Bürgermeister? Keine Ahnung. Deine Gruppenmitglieder sind auch keine Spezialisten, sondern Helferkarten. Die Häuser die anfänglich auf dem Spielertableau stehen und in Bezirke gestellt werden können, sind Kopien aus Siedler von Catan und heißen Bezirk-Gesichert-Marker. Läuft der Strom wieder? Nur die Versorgung? Keine Antwort! Ressourcensteine sind gleichzeitig Notfalllager, darum heißen sie schlicht Markiersteine. Praktisch, spart man Material und alles sieht gleich aus. Auch Flufftexte auf Karten sind vom Blackout betroffen und extreme Mangelware.

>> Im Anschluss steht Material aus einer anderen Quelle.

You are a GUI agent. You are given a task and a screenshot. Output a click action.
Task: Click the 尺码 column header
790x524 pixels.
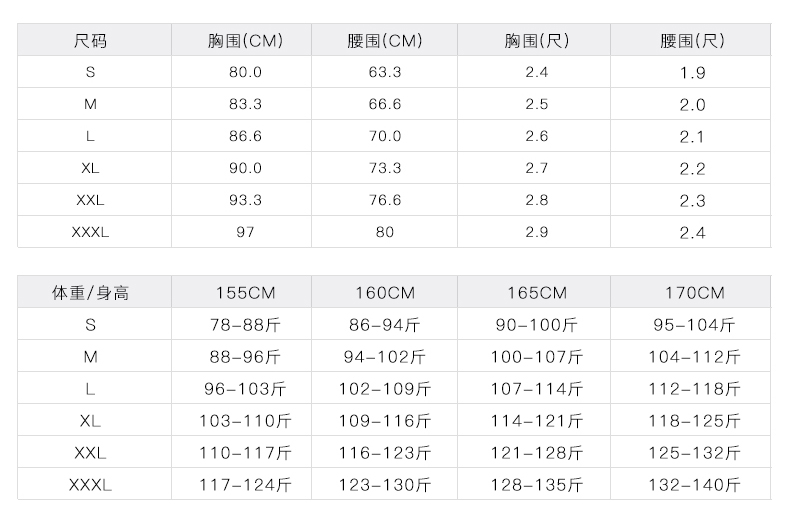coord(91,40)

Thematisch sind wir kurz vor der Kernschmelze!
Die Einleitung in das Spiel besteht aus drei winzigen Absätzen. Ich mag ja Weißraum Schwarzraum, aber das wirkt verloren. Die Kampagne versucht es etwas besser zu machen, spendiert dann aber nicht mehr als zwei Sätze und die Missionen sind thematisch kaum greifbar. Ja, in vielen Eurogames ist die Thematik aufgesetzt, aber das hier ist harter Tobak für jeden Spieler, der es etwas thematischer mag. Blackout: Hong Kong macht keinen Hehl daraus und versucht es eigentlich auch gar nicht zu vertuschen. Dabei geht es mir nicht einmal um die Gestaltung, die ist Geschmacksache und anders als bei Carpe Diem, zumindest qualitativ in Ordnung.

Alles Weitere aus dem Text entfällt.